* Your task: Please find the lines in the entries below that contain the word "every", and copy each one.

* Data provided:
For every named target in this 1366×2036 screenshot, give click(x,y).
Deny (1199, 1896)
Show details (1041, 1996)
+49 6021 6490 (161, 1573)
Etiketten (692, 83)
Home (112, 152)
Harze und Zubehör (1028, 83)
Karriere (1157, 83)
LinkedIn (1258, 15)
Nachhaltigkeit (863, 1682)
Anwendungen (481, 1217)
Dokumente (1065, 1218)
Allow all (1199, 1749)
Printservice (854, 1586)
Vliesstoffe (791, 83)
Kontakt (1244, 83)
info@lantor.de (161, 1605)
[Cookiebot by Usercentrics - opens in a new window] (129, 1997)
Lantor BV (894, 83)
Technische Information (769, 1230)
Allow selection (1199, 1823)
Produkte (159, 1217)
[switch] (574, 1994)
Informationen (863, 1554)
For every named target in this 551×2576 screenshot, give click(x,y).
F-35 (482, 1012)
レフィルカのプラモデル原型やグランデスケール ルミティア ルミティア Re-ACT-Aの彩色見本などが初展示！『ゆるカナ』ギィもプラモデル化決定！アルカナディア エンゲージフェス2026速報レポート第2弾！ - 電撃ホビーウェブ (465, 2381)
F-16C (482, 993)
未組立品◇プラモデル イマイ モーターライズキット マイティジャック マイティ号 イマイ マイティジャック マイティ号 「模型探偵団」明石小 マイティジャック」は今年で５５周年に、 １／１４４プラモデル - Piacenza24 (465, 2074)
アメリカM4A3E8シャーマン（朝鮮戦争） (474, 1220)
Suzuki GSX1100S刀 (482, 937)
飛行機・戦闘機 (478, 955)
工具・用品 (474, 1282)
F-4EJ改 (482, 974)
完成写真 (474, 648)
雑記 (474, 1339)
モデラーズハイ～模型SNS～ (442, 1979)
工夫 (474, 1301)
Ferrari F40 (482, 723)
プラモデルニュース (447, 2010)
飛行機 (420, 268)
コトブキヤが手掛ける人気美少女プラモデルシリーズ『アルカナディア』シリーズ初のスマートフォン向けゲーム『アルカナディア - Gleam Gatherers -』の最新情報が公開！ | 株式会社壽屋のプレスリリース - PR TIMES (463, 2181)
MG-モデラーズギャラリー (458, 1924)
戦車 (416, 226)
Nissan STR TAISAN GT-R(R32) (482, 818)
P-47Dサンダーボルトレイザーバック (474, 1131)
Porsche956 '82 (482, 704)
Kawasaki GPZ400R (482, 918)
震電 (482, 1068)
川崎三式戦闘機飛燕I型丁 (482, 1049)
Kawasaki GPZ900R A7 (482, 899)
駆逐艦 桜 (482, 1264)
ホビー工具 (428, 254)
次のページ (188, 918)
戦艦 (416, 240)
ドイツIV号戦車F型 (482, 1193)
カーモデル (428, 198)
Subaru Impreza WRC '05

* Answer for this exercise:
For every named target in this 1366×2036 screenshot, give click(x,y).
For every named target in this 551×2576 screenshot, give click(x,y).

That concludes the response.